▸ **PROBLEM REQUIREMENTS**: Give every line of the records exactly, please, from the first up to and including the one containing "Collapse the Explore".

▸ **RECORDS FOR THE TASK**:
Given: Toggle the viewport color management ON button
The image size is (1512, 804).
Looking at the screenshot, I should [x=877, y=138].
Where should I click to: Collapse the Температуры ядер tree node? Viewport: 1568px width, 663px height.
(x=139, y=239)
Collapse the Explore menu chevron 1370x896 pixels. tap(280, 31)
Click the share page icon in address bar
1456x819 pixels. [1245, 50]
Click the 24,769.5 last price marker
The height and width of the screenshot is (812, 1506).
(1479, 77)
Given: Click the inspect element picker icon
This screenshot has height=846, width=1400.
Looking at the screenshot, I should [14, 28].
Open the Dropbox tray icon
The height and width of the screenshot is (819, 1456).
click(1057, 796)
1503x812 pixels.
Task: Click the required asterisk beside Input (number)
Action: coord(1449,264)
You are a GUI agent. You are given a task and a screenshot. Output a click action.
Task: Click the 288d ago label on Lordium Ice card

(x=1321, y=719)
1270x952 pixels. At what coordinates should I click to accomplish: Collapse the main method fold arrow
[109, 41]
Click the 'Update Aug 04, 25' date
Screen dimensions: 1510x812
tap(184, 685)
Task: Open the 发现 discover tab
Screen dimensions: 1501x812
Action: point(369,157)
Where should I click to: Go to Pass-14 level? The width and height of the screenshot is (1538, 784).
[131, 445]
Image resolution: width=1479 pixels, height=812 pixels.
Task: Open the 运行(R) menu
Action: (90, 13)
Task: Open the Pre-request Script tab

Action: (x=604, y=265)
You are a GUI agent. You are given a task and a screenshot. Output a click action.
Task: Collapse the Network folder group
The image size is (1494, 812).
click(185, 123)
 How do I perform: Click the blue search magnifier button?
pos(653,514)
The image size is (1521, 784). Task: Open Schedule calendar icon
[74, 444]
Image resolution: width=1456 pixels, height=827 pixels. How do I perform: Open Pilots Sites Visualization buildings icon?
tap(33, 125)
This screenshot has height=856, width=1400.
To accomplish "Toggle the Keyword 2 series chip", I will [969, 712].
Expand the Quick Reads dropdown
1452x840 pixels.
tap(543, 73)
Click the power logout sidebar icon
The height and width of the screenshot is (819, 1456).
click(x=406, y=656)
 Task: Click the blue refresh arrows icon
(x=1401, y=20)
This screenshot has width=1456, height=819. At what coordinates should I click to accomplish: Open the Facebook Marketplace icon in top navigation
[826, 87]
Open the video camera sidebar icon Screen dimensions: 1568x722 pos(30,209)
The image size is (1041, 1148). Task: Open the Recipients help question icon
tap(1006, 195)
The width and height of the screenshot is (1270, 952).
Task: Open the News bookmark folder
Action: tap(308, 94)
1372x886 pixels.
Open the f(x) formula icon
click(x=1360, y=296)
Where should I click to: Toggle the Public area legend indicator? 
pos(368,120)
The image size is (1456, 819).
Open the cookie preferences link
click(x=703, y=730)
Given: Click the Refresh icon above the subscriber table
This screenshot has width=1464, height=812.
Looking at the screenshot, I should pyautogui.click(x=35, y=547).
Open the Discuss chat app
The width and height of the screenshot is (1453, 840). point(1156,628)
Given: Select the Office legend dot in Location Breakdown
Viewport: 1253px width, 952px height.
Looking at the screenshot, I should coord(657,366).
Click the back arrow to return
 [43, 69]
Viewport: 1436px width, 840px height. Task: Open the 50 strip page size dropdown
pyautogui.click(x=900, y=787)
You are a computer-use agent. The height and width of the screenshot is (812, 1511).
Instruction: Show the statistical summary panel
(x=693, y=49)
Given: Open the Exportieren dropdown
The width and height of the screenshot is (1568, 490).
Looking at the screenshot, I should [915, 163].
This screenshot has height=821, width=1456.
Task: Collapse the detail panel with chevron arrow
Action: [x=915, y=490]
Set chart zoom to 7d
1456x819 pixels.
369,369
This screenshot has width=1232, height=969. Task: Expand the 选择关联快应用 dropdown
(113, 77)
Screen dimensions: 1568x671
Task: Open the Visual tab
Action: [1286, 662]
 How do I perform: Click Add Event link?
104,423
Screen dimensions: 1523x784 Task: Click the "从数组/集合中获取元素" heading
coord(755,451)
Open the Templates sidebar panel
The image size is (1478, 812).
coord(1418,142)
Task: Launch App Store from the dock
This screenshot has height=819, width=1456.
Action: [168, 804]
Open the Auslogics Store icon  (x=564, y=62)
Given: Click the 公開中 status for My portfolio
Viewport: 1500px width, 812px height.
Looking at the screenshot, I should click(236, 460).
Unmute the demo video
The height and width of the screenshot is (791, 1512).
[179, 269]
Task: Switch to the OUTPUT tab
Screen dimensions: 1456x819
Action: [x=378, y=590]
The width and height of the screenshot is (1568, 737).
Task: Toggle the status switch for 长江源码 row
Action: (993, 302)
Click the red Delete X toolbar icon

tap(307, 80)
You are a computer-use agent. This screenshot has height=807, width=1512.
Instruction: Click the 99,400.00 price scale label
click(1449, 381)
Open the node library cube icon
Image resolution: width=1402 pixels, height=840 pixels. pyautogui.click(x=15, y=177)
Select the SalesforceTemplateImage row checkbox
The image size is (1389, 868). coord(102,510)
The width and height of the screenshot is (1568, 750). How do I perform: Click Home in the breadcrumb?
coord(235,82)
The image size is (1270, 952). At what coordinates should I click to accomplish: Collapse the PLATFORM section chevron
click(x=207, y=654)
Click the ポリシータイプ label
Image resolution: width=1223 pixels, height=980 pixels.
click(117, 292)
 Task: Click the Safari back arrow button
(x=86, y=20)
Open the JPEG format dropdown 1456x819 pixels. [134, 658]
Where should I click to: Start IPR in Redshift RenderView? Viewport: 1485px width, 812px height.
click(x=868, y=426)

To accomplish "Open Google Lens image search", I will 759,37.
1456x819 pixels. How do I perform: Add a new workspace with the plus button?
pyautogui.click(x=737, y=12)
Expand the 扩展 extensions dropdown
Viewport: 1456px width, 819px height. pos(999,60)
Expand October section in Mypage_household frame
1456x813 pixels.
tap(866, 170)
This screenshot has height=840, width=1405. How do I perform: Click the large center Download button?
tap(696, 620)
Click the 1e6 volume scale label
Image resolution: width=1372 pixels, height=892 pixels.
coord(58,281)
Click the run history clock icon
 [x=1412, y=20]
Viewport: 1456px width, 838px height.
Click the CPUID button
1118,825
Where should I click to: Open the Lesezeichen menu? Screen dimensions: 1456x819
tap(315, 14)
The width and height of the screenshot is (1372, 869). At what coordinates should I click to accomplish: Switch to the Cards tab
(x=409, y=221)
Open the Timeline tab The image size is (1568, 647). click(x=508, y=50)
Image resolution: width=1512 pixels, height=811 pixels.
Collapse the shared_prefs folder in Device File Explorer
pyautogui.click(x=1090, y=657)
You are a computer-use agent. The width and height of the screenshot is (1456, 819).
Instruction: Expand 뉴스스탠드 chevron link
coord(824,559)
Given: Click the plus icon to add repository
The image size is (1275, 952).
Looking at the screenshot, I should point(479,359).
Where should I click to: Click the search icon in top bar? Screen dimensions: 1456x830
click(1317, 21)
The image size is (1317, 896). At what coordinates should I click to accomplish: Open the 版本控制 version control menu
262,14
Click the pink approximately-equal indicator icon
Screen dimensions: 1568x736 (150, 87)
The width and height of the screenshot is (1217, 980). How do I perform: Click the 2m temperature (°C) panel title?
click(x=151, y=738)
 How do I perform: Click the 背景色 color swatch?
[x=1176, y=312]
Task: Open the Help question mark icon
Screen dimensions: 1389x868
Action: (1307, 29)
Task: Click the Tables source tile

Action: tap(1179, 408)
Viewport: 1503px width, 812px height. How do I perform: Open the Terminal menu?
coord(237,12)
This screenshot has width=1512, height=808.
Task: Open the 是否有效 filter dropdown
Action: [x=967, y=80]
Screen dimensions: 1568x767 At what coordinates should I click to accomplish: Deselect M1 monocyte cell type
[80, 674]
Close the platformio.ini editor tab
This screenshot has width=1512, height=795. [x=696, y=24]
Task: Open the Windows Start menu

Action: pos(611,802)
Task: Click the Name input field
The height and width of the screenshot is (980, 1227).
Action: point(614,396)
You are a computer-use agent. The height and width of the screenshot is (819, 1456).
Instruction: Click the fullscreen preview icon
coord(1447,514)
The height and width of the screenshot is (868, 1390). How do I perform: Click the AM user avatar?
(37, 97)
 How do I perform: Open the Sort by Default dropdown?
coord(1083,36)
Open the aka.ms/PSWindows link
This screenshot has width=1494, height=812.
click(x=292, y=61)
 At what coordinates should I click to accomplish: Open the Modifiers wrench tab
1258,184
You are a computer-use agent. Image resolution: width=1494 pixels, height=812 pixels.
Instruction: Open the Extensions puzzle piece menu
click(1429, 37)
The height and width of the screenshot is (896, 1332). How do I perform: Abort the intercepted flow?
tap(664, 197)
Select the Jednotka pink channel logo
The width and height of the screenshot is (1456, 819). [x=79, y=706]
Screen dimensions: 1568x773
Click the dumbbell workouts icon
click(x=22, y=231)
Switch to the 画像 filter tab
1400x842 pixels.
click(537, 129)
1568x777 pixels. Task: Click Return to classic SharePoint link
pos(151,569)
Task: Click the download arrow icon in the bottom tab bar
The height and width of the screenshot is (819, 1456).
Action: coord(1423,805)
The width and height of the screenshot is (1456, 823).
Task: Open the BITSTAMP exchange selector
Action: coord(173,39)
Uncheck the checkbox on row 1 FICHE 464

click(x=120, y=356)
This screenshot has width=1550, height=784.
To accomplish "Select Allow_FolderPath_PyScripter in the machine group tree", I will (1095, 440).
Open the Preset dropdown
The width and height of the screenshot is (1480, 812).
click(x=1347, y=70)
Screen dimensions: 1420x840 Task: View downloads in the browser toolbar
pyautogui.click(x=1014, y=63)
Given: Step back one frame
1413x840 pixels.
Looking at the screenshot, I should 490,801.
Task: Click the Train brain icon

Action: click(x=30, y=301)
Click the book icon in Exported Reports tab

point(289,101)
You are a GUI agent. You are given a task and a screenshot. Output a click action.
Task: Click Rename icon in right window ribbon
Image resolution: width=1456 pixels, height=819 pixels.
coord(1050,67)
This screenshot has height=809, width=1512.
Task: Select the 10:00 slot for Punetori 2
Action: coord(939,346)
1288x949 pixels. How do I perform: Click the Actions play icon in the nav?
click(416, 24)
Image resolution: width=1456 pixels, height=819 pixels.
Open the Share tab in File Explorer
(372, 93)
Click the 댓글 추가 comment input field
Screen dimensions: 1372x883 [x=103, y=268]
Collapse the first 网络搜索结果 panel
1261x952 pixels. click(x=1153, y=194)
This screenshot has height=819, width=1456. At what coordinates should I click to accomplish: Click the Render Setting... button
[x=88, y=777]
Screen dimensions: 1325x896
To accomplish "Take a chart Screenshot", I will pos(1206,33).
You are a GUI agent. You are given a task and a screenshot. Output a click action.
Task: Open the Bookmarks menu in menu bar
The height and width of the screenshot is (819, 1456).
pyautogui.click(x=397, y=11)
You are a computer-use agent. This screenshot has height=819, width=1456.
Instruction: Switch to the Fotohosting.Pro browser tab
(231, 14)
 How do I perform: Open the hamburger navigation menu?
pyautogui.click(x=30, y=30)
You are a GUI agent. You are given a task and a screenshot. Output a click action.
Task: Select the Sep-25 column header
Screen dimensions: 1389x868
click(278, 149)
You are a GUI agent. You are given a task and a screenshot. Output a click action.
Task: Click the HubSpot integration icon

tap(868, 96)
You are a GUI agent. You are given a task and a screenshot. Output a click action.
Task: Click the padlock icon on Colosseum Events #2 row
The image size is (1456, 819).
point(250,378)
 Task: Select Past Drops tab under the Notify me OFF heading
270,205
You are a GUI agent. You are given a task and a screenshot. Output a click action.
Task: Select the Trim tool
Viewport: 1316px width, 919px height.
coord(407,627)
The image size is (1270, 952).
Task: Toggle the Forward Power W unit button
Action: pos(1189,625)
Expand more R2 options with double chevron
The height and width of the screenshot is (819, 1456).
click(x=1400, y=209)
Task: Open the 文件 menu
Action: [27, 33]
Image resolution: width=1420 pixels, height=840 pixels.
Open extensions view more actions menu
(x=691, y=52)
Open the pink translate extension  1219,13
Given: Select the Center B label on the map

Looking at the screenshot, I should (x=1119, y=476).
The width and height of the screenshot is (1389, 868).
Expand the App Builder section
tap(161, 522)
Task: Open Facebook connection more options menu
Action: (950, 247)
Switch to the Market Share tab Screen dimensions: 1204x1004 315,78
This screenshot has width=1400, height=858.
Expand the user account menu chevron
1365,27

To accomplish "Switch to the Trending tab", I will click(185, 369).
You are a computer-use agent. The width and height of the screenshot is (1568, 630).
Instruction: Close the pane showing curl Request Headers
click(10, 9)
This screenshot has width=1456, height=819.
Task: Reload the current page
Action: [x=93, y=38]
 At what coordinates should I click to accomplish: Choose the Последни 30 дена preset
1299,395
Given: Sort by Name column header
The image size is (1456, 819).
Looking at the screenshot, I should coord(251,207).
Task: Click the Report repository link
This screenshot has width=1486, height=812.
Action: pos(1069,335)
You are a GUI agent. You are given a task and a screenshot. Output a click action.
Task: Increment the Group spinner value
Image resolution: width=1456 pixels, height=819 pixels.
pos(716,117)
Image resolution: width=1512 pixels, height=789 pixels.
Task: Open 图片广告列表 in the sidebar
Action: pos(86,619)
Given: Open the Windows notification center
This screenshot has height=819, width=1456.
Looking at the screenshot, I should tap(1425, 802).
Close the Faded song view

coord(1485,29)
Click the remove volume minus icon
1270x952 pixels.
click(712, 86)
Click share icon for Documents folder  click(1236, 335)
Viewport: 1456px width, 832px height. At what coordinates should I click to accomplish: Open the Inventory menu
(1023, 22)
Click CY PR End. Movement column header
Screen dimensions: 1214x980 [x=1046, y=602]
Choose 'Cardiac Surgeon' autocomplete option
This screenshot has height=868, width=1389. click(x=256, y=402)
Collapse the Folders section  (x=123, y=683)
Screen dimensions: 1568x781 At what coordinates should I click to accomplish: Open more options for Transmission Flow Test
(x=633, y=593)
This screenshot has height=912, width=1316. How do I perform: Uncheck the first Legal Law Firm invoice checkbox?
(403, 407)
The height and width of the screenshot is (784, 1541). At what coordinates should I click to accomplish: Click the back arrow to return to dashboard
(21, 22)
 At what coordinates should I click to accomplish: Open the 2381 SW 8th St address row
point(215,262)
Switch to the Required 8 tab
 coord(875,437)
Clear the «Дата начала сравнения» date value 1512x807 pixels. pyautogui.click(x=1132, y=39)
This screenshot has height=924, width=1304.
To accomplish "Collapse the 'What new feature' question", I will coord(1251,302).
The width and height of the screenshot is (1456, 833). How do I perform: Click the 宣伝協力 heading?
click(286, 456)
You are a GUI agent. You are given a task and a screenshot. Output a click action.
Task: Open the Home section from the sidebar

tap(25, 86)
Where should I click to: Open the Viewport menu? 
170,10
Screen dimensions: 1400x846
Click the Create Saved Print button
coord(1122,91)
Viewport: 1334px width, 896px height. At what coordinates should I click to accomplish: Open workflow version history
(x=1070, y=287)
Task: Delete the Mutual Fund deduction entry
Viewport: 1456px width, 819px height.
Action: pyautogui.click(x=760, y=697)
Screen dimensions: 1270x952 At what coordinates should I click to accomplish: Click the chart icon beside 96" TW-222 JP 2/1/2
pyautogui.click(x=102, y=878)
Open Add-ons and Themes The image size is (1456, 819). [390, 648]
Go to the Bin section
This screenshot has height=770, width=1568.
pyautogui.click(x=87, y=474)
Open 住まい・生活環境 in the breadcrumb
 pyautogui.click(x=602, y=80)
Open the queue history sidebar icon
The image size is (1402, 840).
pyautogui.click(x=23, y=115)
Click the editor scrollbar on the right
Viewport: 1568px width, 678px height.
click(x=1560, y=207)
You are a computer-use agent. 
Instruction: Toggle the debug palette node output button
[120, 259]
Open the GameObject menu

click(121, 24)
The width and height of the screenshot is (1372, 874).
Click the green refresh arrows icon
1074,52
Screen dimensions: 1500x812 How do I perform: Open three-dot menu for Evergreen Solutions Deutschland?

▸ **SOLUTION**:
Given: Toggle the viewport color management ON button
The image size is (1512, 804).
Looking at the screenshot, I should [x=877, y=138].
Where should I click to: Collapse the Температуры ядер tree node? Viewport: 1568px width, 663px height.
(x=139, y=239)
Collapse the Explore menu chevron 1370x896 pixels. tap(280, 31)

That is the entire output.